Example of Relief Under Section 90

Assume you earned ₹5 lakh as income in a foreign country, and you paid ₹50,000 in foreign taxes. If the same income is taxable in India at 30%, the tax due in India would be ₹1.5 lakh. You can claim a tax credit of ₹50,000 (the amount of foreign tax paid), thus reducing your Indian tax liability on that income to ₹1 lakh.

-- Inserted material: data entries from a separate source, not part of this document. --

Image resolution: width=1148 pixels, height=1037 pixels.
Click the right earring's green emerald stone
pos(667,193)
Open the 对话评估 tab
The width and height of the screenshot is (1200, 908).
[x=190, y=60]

Filing Requirements for Claiming Relief Under Section 90

  • Form 67: Taxpayers claiming relief on foreign income must file Form 67 online before filing their income tax return.
  • Documentation: Supporting documents, like foreign income tax return and proof of foreign tax payment, must be maintained to support the claim for tax relief.

Summary of Sections 87A, 89, and 90

SectionEligibilityPurposeRelief/Benefit
87AResident individuals with income ≤ ₹5 lakhProvides a tax rebate for low-income taxpayersMaximum rebate of ₹12,500
89Individuals receiving arrears or advancesOffers relief on arrears/advance salaryAdjustment in tax based on past income years
90Residents with foreign incomePrevents double taxation on foreign incomeTax credit or exemption on foreign taxes paid

Practical Tips for Taxpayers

  1. Utilize Section 87A if Eligible: Ensure you claim the Section 87A rebate if your income is under ₹5 lakh to reduce tax liability effectively.
  2. File Form 10E for Salary Arrears: If you’re claiming relief under Section 89 for arrears or advance salary, file Form 10E online to avoid rejection of the relief claim.
  3. Keep Records for Section 90: If you have foreign income, maintain records of taxes paid abroad and file Form 67 before filing your return to claim tax credits seamlessly.
  4. Seek Professional Help for Complex Cases: Calculating relief under Sections 89 and 90 can be complex, especially when involving multiple years or foreign income. Consulting a tax professional can help ensure accurate calculations and maximize tax benefits.

Conclusion

Understanding Sections 87A, 89, and 90 can provide significant tax benefits for eligible taxpayers. Whether reducing tax liability for low-income earners, adjusting tax on salary arrears, or eliminating double taxation on foreign income, these provisions offer opportunities to optimize tax payments. By staying informed and filing the necessary forms, taxpayers can ensure compliance and make the most of these tax-saving provisions.